Task item: Only lines with the word "computer" are needed; collect each of them from the listing below.
══════════════════════════════
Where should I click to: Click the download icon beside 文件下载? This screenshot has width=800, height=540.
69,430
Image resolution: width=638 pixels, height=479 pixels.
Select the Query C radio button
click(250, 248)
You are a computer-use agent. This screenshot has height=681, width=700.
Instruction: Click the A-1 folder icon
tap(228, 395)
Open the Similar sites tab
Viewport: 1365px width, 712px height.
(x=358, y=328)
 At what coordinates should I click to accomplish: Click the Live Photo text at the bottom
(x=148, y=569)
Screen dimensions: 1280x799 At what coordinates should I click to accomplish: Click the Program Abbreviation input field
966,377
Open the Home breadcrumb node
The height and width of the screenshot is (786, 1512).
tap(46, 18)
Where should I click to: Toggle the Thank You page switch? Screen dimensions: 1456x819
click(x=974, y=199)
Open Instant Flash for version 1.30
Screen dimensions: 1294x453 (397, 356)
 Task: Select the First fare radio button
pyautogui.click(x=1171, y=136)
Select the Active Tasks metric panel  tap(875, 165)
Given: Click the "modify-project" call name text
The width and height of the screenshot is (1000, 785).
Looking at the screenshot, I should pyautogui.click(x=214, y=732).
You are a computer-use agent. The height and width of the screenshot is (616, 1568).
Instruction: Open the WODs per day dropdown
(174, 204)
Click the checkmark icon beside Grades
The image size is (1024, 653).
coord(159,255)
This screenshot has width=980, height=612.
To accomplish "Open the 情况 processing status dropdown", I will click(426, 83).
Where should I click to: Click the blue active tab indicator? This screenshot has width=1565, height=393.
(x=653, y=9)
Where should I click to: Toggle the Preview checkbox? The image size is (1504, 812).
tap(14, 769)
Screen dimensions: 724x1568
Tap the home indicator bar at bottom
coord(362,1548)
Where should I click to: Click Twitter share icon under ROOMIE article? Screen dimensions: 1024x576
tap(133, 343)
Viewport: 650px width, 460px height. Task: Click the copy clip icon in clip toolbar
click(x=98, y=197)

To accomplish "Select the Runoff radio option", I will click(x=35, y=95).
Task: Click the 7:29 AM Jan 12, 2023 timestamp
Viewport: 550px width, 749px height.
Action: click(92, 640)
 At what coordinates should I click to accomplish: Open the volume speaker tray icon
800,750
══════════════════════════════
Your response:
You are a computer-use agent. This screenshot has height=681, width=700.
You are a computer-use agent. The height and width of the screenshot is (616, 1568).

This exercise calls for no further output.